Using JMS in NIST 800-131a compliance mode
When using JMS 11 for NIST 800-131a compliance, there is no option to control the selection of Cipher suites while configuring the Adapter or Service for Sterling B2B Integrator. NIST 800-131a compliance for Cipher suite is not allowed and SSL/TLS version for JMS 11 is not enforced because some providers do not provide an API that allows the control of Cipher suites or TLS version.
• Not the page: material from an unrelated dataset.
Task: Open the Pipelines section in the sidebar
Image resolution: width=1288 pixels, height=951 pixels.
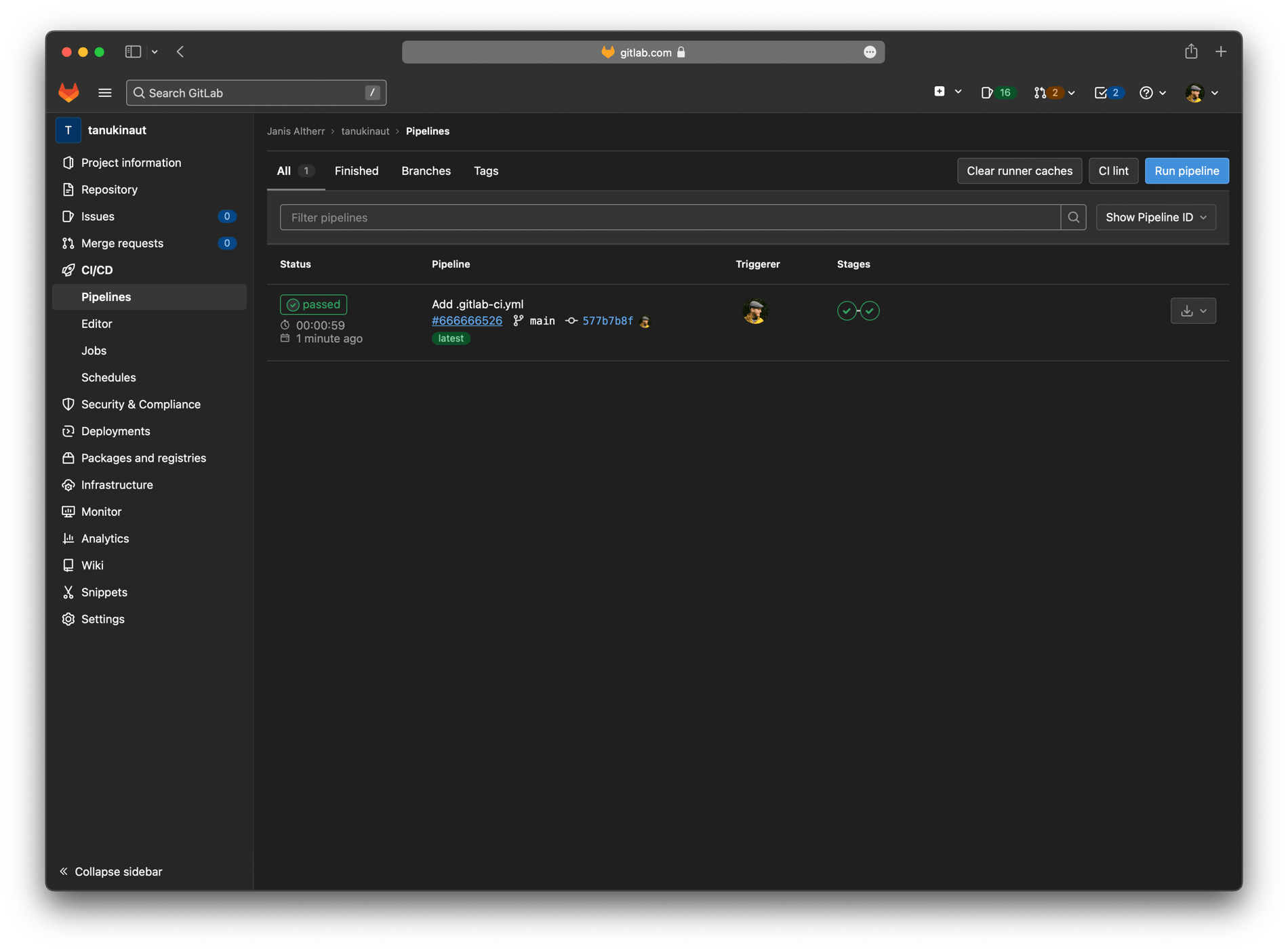Action: coord(106,297)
Only NIST 800-131a compliant certificates are available for selection when you are working in NIST 800-131a compliance mode with the JMS adapter. Although you can use any JMS provider, there are limitations with some providers:
| Provider | Limitations |
|---|---|
| Weblogic | Does not work with IBM JDK over SSL |
| TIBCO | Does not work with IBM JDK over SSL |
| Active MQ | There is no API to control the Cipher Suite and TLS version |
| WebSphere MQ | There is no API to control the TLS version |
Runtime
Only NIST 800-131a compliance system and CA certificates are available on the Services Configuration page. If a non-NIST 800-131a compliant system or CA certificate are configured, the business process will fail and you must re-configure the adapter with a NIST 800-131a compliant certificate. However, if a non-NIST 800-131a compliant Cipher is present, the communication will NOT fail because there is no API to control it.